-- À faire --
Recopiez le passage de l'intervention de Jean-Hugues Ratenon compris entre « Je constate que » et « ont été retoqués. », ces deux passages inclus.

-- Extrait source --
◇ ◇ ◇ ◇ ◇ ◇ ◇

Intervention de Jean-Hugues Ratenon

Séance en hémicycle du jeudi 16 décembre 2021 à 9h00
Différenciation décentralisation déconcentration et simplification de l'action publique locale — Article 83 quater (appelé par priorité)

Photo issue du site de l'Assemblée nationale ou de WikipediaJean-Hugues Ratenon :

Je constate que le calme règne dans l'hémicycle et je ne souhaite pas briser cette quiétude. Je souhaite cependant, à ce stade de nos discussions, vous dire en français ce que l'on appelle en créole un fonkèr.

J'ai déposé plus d'une trentaine d'amendements concernant l'outre-mer, tous aussi importants les uns que les autres. La plupart ont été retoqués.

◇ ◇ ◇ ◇ ◇ ◇ ◇

-- Jeu de données --
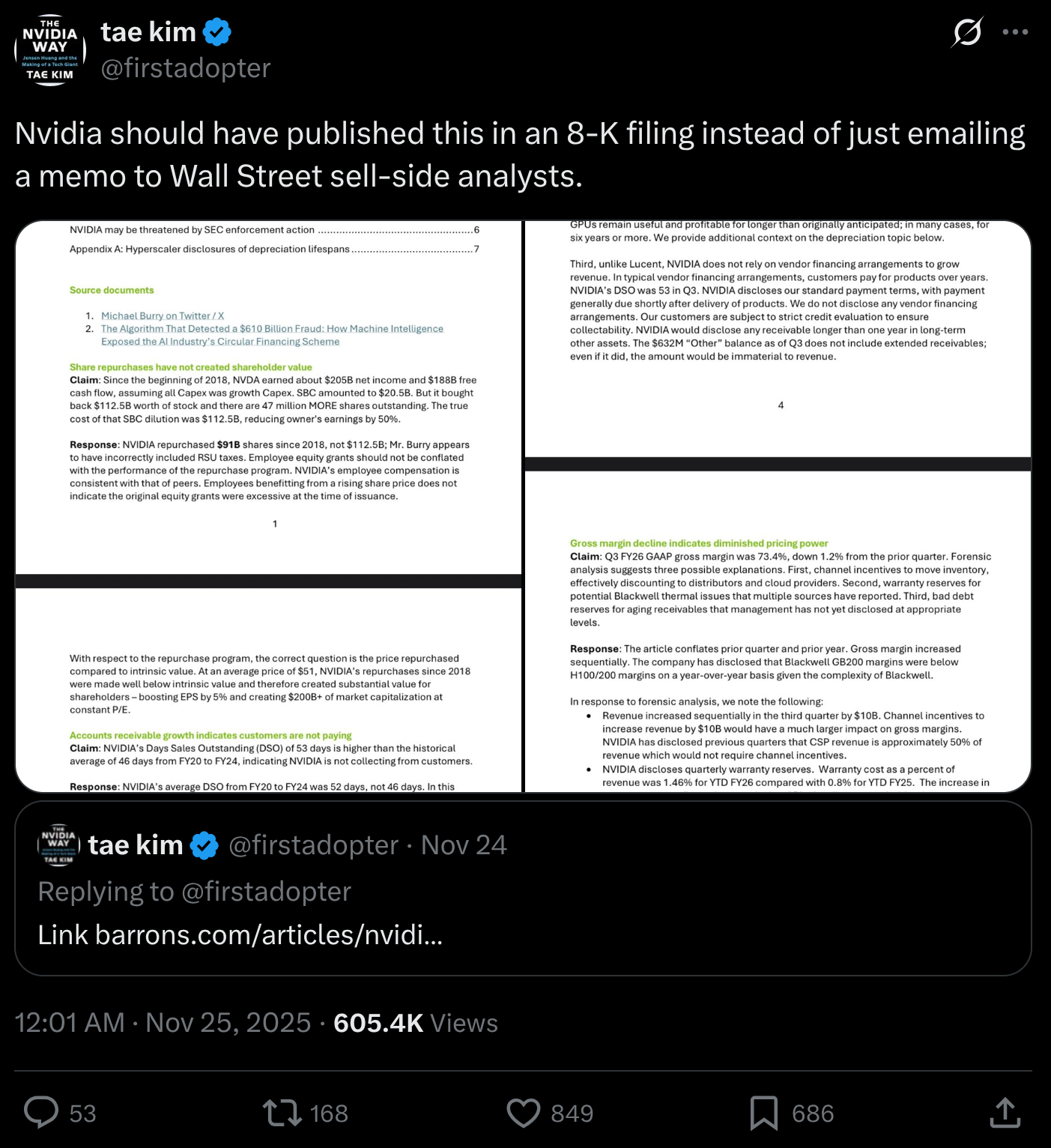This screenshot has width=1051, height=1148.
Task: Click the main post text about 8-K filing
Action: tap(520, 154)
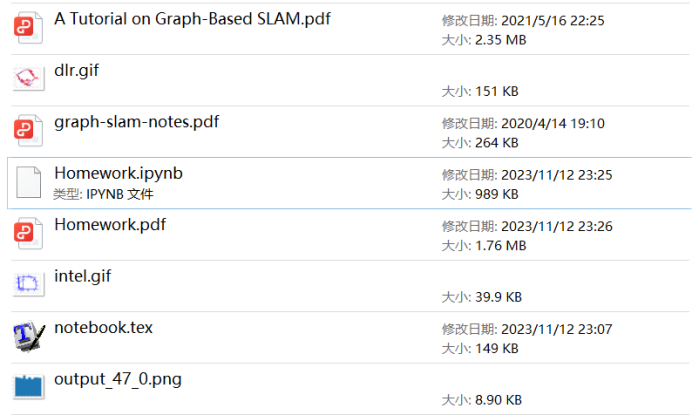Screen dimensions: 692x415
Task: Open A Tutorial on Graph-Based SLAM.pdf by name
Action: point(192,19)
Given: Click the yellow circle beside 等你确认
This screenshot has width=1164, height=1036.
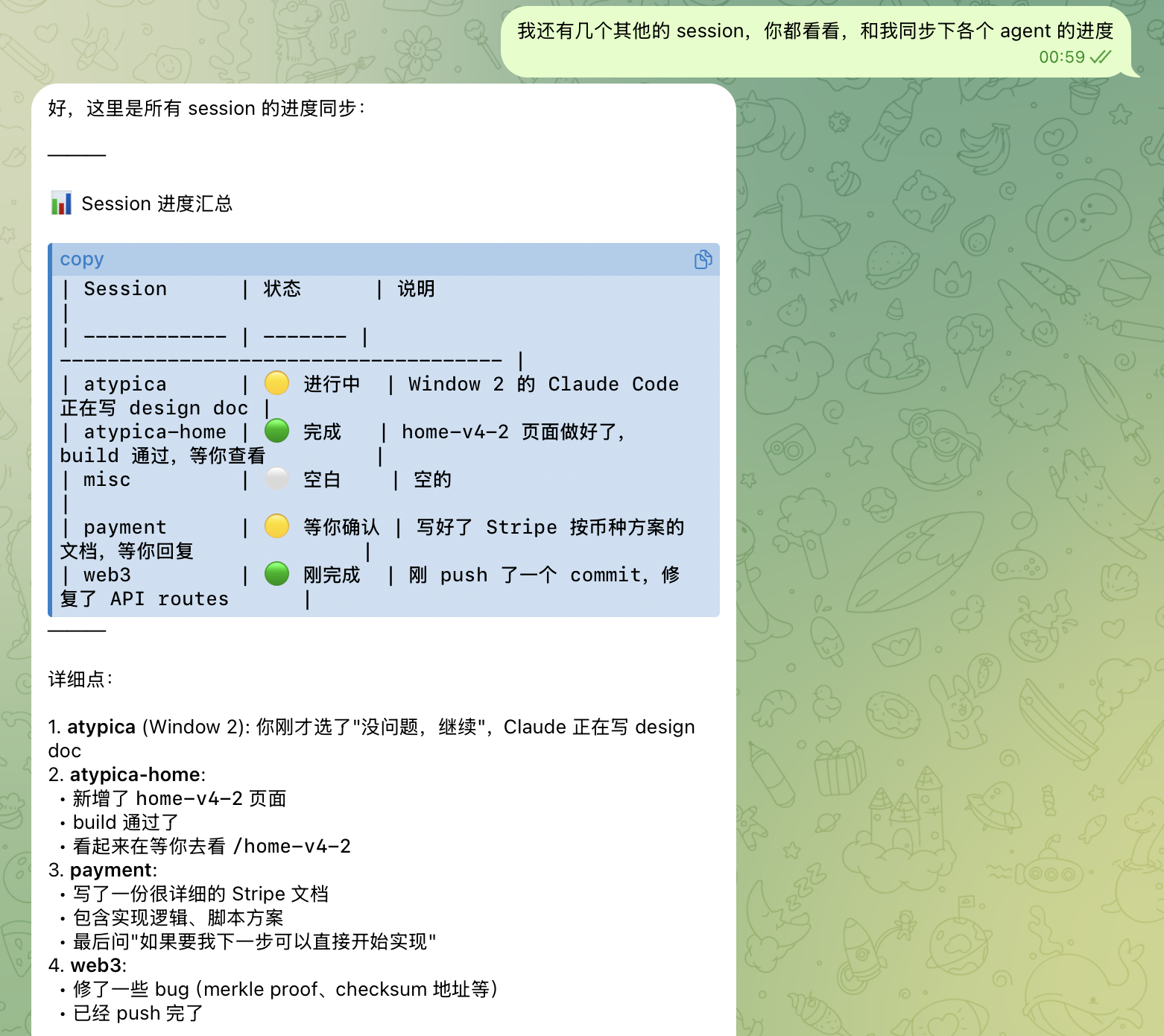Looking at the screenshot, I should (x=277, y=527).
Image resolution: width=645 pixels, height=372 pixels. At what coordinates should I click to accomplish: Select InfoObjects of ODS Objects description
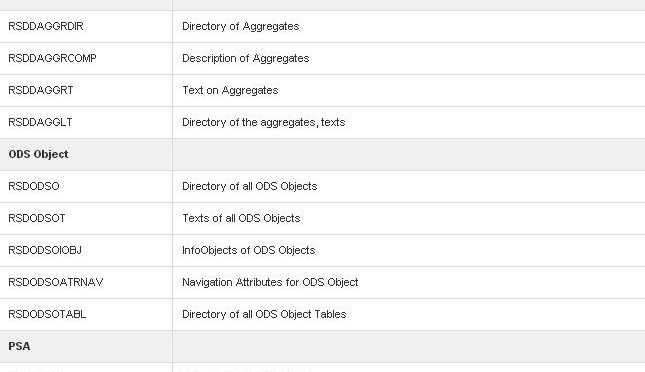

◇ ◇ ◇ ◇ ◇ ◇ ◇

-- Bonne réponse --
Je constate que le calme règne dans l'hémicycle et je ne souhaite pas briser cette quiétude. Je souhaite cependant, à ce stade de nos discussions, vous dire en français ce que l'on appelle en créole un fonkèr.

J'ai déposé plus d'une trentaine d'amendements concernant l'outre-mer, tous aussi importants les uns que les autres. La plupart ont été retoqués.